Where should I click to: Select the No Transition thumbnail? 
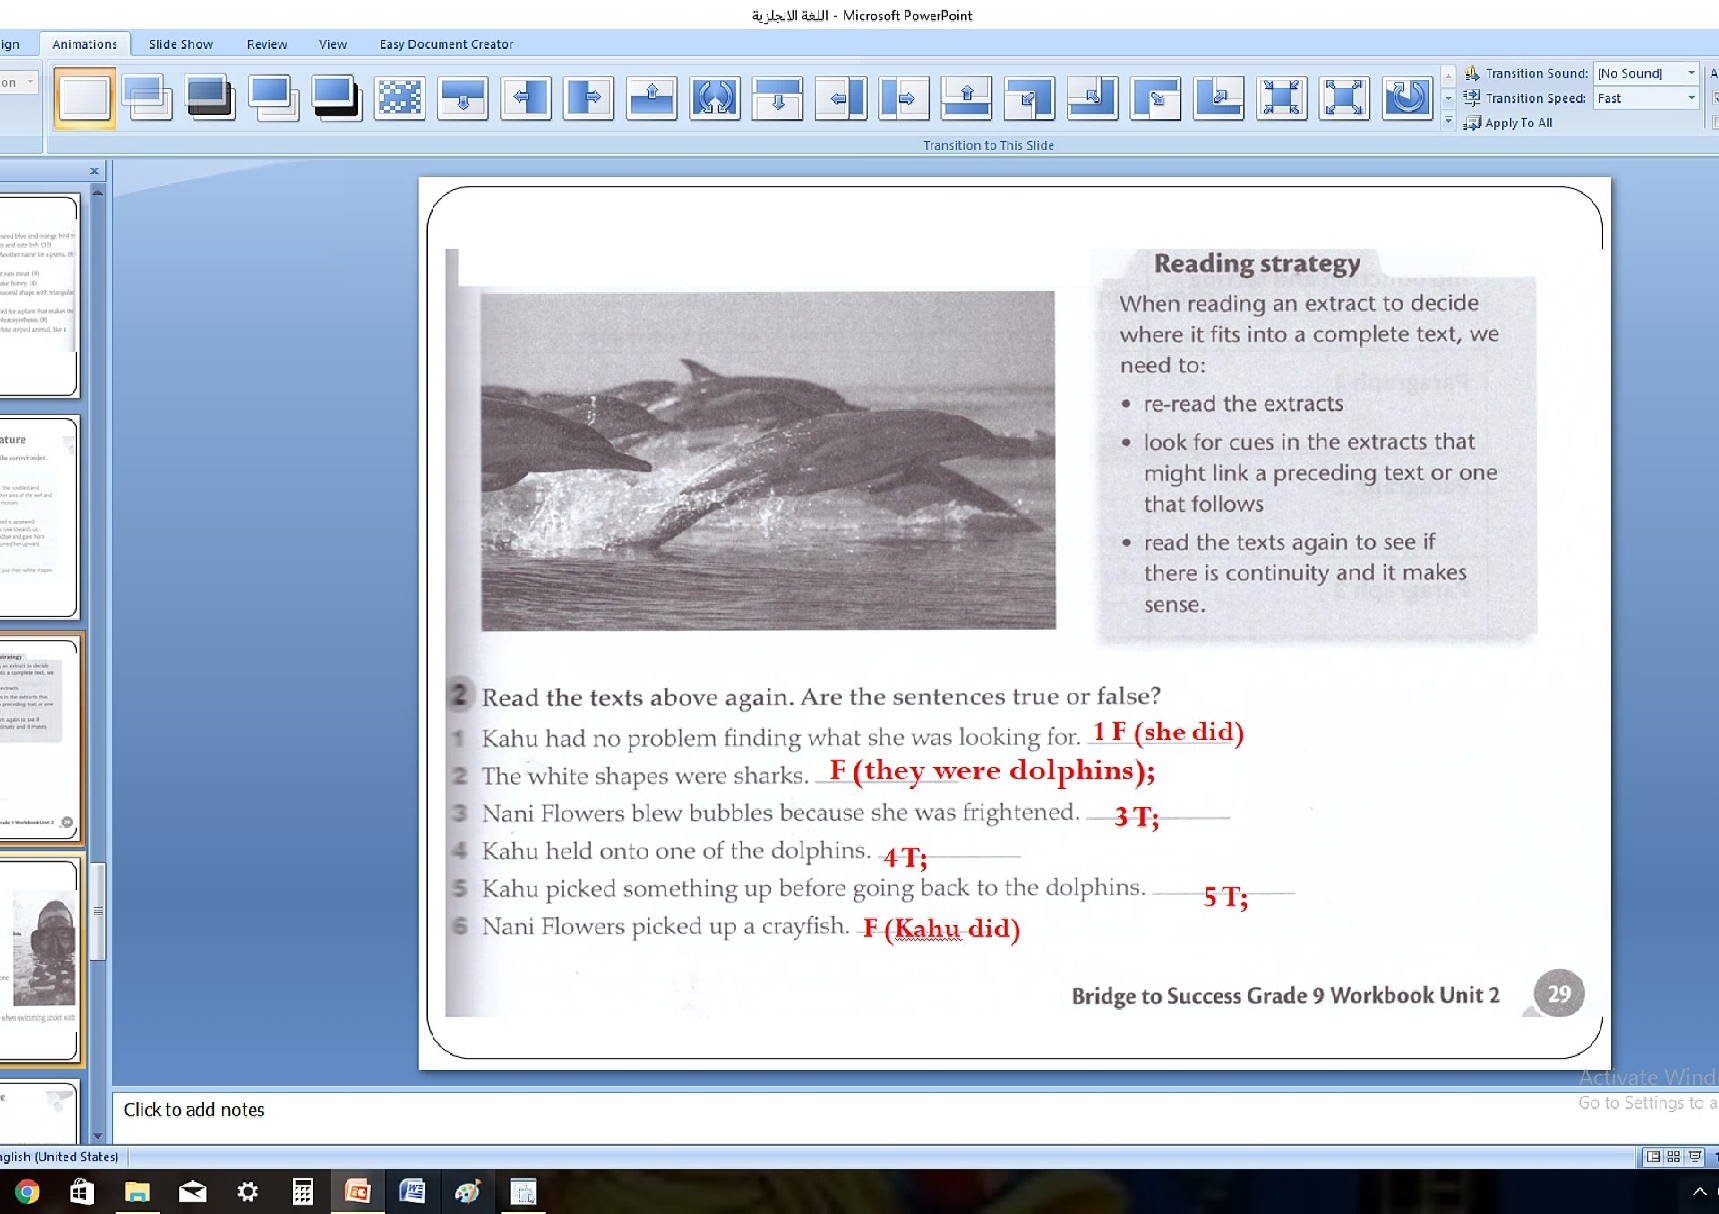(x=84, y=98)
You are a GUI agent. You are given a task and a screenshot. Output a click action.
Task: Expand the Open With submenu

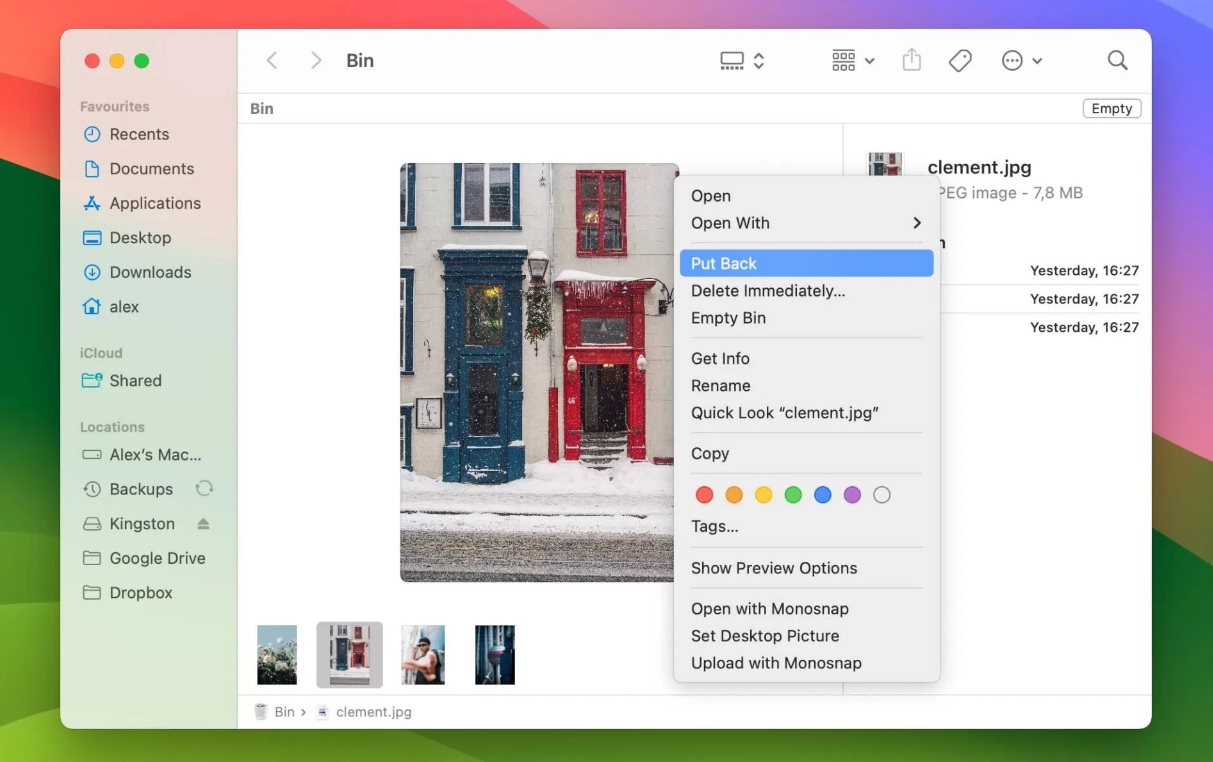pyautogui.click(x=805, y=223)
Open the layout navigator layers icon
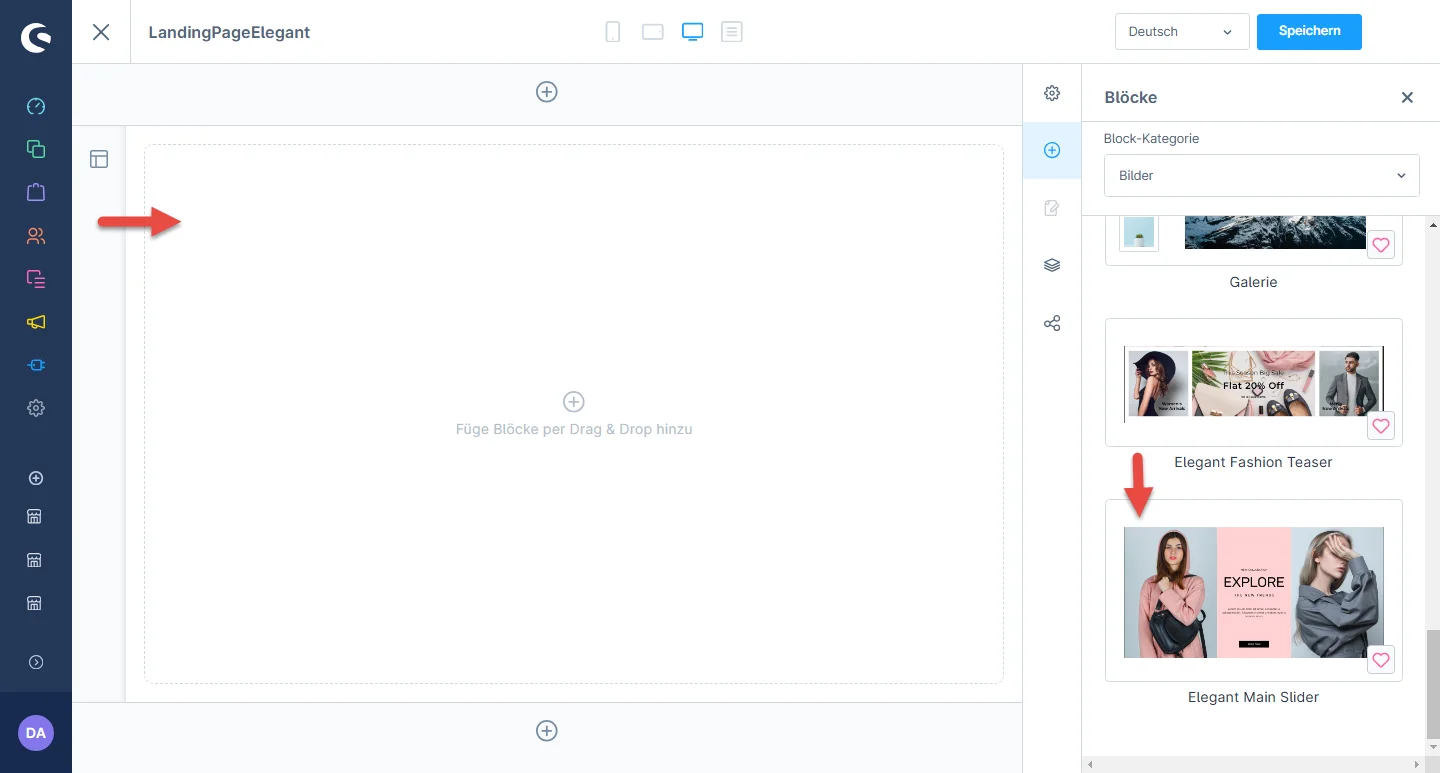The image size is (1440, 773). 1051,266
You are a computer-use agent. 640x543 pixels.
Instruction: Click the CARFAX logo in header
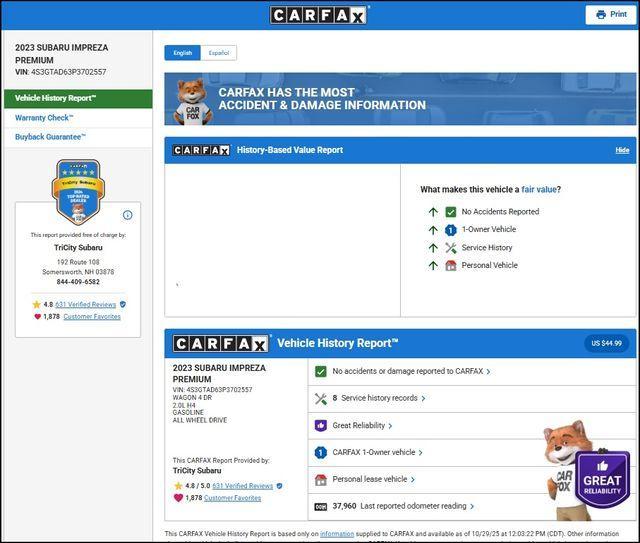(320, 14)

==========

Goal of the exercise – Given the listing above, return exactly, and only, the lines from the line with "Task: Expand the Open With submenu" through its final line, both included, with the pictures removed.

Answer space –
Task: Expand the Open With submenu

pyautogui.click(x=805, y=223)
Open the layout navigator layers icon
The image size is (1440, 773). 1051,266
You are a computer-use agent. 640x543 pixels.
Instruction: Click the CARFAX logo in header
(320, 14)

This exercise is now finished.